* [Your assignment] Transcribe the records below line by line, exactly as they read.

Start of Given data

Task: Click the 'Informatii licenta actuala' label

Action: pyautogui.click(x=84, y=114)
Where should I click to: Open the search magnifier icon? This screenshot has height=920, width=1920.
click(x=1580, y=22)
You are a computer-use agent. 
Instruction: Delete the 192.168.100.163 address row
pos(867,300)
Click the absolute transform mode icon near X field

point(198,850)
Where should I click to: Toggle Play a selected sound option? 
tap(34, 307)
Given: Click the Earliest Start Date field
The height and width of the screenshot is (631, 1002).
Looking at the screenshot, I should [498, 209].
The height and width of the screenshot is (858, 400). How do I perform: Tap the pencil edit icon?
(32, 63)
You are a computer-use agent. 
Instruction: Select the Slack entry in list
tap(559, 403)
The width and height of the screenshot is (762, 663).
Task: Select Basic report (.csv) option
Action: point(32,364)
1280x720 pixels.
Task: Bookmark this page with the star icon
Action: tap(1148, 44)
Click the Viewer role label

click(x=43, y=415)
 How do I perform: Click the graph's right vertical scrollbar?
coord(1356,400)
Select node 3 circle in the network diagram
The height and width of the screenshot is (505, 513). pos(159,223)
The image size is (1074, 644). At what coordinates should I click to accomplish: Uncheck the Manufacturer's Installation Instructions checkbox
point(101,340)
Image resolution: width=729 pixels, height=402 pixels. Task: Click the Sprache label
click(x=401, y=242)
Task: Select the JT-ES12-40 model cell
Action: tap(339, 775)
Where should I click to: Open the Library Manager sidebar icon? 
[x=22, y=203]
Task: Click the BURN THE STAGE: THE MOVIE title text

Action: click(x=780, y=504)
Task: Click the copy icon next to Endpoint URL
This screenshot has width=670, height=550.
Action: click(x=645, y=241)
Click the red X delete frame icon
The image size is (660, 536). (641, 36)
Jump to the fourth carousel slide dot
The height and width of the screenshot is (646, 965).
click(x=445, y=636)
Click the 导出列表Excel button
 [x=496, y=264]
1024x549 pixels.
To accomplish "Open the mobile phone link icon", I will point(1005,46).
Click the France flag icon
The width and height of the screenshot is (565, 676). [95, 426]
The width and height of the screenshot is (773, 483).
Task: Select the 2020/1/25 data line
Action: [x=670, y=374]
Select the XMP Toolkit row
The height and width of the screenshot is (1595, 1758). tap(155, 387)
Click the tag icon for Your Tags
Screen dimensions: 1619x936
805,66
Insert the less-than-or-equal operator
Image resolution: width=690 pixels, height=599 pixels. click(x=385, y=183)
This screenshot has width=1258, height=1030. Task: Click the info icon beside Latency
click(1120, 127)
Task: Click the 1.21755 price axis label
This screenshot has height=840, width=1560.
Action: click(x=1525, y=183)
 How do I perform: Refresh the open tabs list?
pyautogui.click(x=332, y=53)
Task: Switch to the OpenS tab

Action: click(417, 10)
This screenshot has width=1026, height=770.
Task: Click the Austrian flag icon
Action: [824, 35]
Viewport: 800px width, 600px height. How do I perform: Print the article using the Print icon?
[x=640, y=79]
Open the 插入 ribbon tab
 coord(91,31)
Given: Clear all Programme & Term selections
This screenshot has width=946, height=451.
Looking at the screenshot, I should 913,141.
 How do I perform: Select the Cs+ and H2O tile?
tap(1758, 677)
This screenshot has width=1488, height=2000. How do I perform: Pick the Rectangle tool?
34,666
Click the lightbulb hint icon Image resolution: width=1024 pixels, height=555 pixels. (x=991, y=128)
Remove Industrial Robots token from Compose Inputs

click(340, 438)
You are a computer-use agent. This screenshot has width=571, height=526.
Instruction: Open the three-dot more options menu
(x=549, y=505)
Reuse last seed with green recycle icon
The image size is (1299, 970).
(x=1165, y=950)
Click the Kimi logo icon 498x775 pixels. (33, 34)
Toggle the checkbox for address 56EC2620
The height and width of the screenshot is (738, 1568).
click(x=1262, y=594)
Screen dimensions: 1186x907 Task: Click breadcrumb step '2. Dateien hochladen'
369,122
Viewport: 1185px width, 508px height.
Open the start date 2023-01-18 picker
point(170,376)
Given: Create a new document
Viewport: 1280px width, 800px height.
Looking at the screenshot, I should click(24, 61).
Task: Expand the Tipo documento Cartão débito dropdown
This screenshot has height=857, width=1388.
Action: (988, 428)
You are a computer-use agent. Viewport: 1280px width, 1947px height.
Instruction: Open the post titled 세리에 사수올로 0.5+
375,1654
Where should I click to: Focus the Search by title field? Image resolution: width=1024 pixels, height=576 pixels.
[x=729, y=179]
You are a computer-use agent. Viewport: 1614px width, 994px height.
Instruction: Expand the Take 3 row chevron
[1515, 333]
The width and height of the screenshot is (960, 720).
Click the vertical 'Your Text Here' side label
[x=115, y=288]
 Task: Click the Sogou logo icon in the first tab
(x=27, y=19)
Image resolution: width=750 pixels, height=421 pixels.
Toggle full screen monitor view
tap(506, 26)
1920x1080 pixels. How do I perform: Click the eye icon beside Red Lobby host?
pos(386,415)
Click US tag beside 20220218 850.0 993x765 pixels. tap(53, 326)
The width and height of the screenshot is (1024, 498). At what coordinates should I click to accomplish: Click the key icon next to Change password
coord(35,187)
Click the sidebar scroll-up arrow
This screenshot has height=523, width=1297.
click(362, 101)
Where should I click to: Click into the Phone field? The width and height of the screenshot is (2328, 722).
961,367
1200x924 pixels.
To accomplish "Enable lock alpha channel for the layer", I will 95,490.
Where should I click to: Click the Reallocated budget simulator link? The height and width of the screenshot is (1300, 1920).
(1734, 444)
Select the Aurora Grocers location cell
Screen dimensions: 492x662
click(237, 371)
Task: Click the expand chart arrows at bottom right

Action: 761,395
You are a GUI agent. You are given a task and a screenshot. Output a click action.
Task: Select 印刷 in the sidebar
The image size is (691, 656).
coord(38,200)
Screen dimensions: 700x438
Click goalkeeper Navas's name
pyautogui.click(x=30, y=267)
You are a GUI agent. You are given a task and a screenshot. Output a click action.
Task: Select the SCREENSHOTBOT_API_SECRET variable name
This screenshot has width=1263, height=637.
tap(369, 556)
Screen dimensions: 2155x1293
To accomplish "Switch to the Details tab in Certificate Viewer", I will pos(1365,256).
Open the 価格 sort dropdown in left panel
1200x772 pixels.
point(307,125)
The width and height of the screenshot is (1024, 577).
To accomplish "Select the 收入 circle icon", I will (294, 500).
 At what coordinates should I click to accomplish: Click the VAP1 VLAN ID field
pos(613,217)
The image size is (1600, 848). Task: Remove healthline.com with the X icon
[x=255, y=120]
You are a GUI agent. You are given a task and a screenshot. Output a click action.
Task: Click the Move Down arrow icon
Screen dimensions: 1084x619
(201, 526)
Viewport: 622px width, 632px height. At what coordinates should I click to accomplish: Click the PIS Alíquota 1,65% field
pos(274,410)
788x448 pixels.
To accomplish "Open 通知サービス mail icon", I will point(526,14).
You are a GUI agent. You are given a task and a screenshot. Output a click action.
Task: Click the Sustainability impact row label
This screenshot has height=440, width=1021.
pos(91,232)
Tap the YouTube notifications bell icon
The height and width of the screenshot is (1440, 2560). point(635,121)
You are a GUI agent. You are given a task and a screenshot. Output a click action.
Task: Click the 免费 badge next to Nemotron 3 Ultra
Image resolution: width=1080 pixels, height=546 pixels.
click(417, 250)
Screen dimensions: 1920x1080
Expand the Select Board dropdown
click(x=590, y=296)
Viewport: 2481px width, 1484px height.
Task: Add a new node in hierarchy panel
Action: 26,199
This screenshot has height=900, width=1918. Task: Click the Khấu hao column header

End of Given data

* [Answer box]
Task: Click the 'Informatii licenta actuala' label

Action: pyautogui.click(x=84, y=114)
Where should I click to: Open the search magnifier icon? This screenshot has height=920, width=1920.
click(x=1580, y=22)
You are a computer-use agent. 
Instruction: Delete the 192.168.100.163 address row
pos(867,300)
Click the absolute transform mode icon near X field

point(198,850)
Where should I click to: Toggle Play a selected sound option? 
tap(34, 307)
Given: Click the Earliest Start Date field
The height and width of the screenshot is (631, 1002).
Looking at the screenshot, I should [498, 209].
The height and width of the screenshot is (858, 400). How do I perform: Tap the pencil edit icon?
(32, 63)
You are a computer-use agent. 
Instruction: Select the Slack entry in list
tap(559, 403)
The width and height of the screenshot is (762, 663).
Task: Select Basic report (.csv) option
Action: point(32,364)
1280x720 pixels.
Task: Bookmark this page with the star icon
Action: tap(1148, 44)
Click the Viewer role label

click(x=43, y=415)
 How do I perform: Click the graph's right vertical scrollbar?
coord(1356,400)
Select node 3 circle in the network diagram
The height and width of the screenshot is (505, 513). pos(159,223)
The image size is (1074, 644). At what coordinates should I click to accomplish: Uncheck the Manufacturer's Installation Instructions checkbox
point(101,340)
Image resolution: width=729 pixels, height=402 pixels. Task: Click the Sprache label
click(x=401, y=242)
Task: Select the JT-ES12-40 model cell
Action: tap(339, 775)
Where should I click to: Open the Library Manager sidebar icon? 
[x=22, y=203]
Task: Click the BURN THE STAGE: THE MOVIE title text

Action: click(x=780, y=504)
Task: Click the copy icon next to Endpoint URL
This screenshot has width=670, height=550.
Action: click(x=645, y=241)
Click the red X delete frame icon
The image size is (660, 536). (641, 36)
Jump to the fourth carousel slide dot
The height and width of the screenshot is (646, 965).
click(x=445, y=636)
Click the 导出列表Excel button
 [x=496, y=264]
1024x549 pixels.
To accomplish "Open the mobile phone link icon", I will point(1005,46).
Click the France flag icon
The width and height of the screenshot is (565, 676). [95, 426]
The width and height of the screenshot is (773, 483).
Task: Select the 2020/1/25 data line
Action: [x=670, y=374]
Select the XMP Toolkit row
The height and width of the screenshot is (1595, 1758). tap(155, 387)
Click the tag icon for Your Tags
Screen dimensions: 1619x936
805,66
Insert the less-than-or-equal operator
Image resolution: width=690 pixels, height=599 pixels. click(x=385, y=183)
This screenshot has width=1258, height=1030. Task: Click the info icon beside Latency
click(1120, 127)
Task: Click the 1.21755 price axis label
This screenshot has height=840, width=1560.
Action: click(x=1525, y=183)
 How do I perform: Refresh the open tabs list?
pyautogui.click(x=332, y=53)
Task: Switch to the OpenS tab

Action: click(417, 10)
This screenshot has width=1026, height=770.
Task: Click the Austrian flag icon
Action: [824, 35]
Viewport: 800px width, 600px height. How do I perform: Print the article using the Print icon?
[x=640, y=79]
Open the 插入 ribbon tab
 coord(91,31)
Given: Clear all Programme & Term selections
This screenshot has width=946, height=451.
Looking at the screenshot, I should 913,141.
 How do I perform: Select the Cs+ and H2O tile?
tap(1758, 677)
This screenshot has width=1488, height=2000. How do I perform: Pick the Rectangle tool?
34,666
Click the lightbulb hint icon Image resolution: width=1024 pixels, height=555 pixels. (x=991, y=128)
Remove Industrial Robots token from Compose Inputs

click(340, 438)
You are a computer-use agent. This screenshot has width=571, height=526.
Instruction: Open the three-dot more options menu
(x=549, y=505)
Reuse last seed with green recycle icon
The image size is (1299, 970).
(x=1165, y=950)
Click the Kimi logo icon 498x775 pixels. (33, 34)
Toggle the checkbox for address 56EC2620
The height and width of the screenshot is (738, 1568).
click(x=1262, y=594)
Screen dimensions: 1186x907 Task: Click breadcrumb step '2. Dateien hochladen'
369,122
Viewport: 1185px width, 508px height.
Open the start date 2023-01-18 picker
point(170,376)
Given: Create a new document
Viewport: 1280px width, 800px height.
Looking at the screenshot, I should click(24, 61).
Task: Expand the Tipo documento Cartão débito dropdown
This screenshot has height=857, width=1388.
Action: (988, 428)
You are a computer-use agent. Viewport: 1280px width, 1947px height.
Instruction: Open the post titled 세리에 사수올로 0.5+
375,1654
Where should I click to: Focus the Search by title field? Image resolution: width=1024 pixels, height=576 pixels.
[x=729, y=179]
You are a computer-use agent. Viewport: 1614px width, 994px height.
Instruction: Expand the Take 3 row chevron
[1515, 333]
The width and height of the screenshot is (960, 720).
Click the vertical 'Your Text Here' side label
[x=115, y=288]
 Task: Click the Sogou logo icon in the first tab
(x=27, y=19)
Image resolution: width=750 pixels, height=421 pixels.
Toggle full screen monitor view
tap(506, 26)
1920x1080 pixels. How do I perform: Click the eye icon beside Red Lobby host?
pos(386,415)
Click US tag beside 20220218 850.0 993x765 pixels. tap(53, 326)
The width and height of the screenshot is (1024, 498). At what coordinates should I click to accomplish: Click the key icon next to Change password
coord(35,187)
Click the sidebar scroll-up arrow
This screenshot has height=523, width=1297.
click(362, 101)
Where should I click to: Click into the Phone field? The width and height of the screenshot is (2328, 722).
961,367
1200x924 pixels.
To accomplish "Enable lock alpha channel for the layer", I will 95,490.
Where should I click to: Click the Reallocated budget simulator link? The height and width of the screenshot is (1300, 1920).
(1734, 444)
Select the Aurora Grocers location cell
Screen dimensions: 492x662
click(237, 371)
Task: Click the expand chart arrows at bottom right

Action: 761,395
You are a GUI agent. You are given a task and a screenshot. Output a click action.
Task: Select 印刷 in the sidebar
The image size is (691, 656).
coord(38,200)
Screen dimensions: 700x438
Click goalkeeper Navas's name
pyautogui.click(x=30, y=267)
You are a GUI agent. You are given a task and a screenshot. Output a click action.
Task: Select the SCREENSHOTBOT_API_SECRET variable name
This screenshot has width=1263, height=637.
tap(369, 556)
Screen dimensions: 2155x1293
To accomplish "Switch to the Details tab in Certificate Viewer", I will pos(1365,256).
Open the 価格 sort dropdown in left panel
1200x772 pixels.
point(307,125)
The width and height of the screenshot is (1024, 577).
To accomplish "Select the 收入 circle icon", I will (294, 500).
 At what coordinates should I click to accomplish: Click the VAP1 VLAN ID field
pos(613,217)
The image size is (1600, 848). Task: Remove healthline.com with the X icon
[x=255, y=120]
You are a GUI agent. You are given a task and a screenshot. Output a click action.
Task: Click the Move Down arrow icon
Screen dimensions: 1084x619
(201, 526)
Viewport: 622px width, 632px height. At what coordinates should I click to accomplish: Click the PIS Alíquota 1,65% field
pos(274,410)
788x448 pixels.
To accomplish "Open 通知サービス mail icon", I will point(526,14).
You are a GUI agent. You are given a task and a screenshot. Output a click action.
Task: Click the Sustainability impact row label
This screenshot has height=440, width=1021.
pos(91,232)
Tap the YouTube notifications bell icon
The height and width of the screenshot is (1440, 2560). point(635,121)
You are a GUI agent. You are given a task and a screenshot. Output a click action.
Task: Click the 免费 badge next to Nemotron 3 Ultra
Image resolution: width=1080 pixels, height=546 pixels.
click(417, 250)
Screen dimensions: 1920x1080
Expand the Select Board dropdown
click(x=590, y=296)
Viewport: 2481px width, 1484px height.
Task: Add a new node in hierarchy panel
Action: 26,199
This screenshot has height=900, width=1918. Task: Click the Khấu hao column header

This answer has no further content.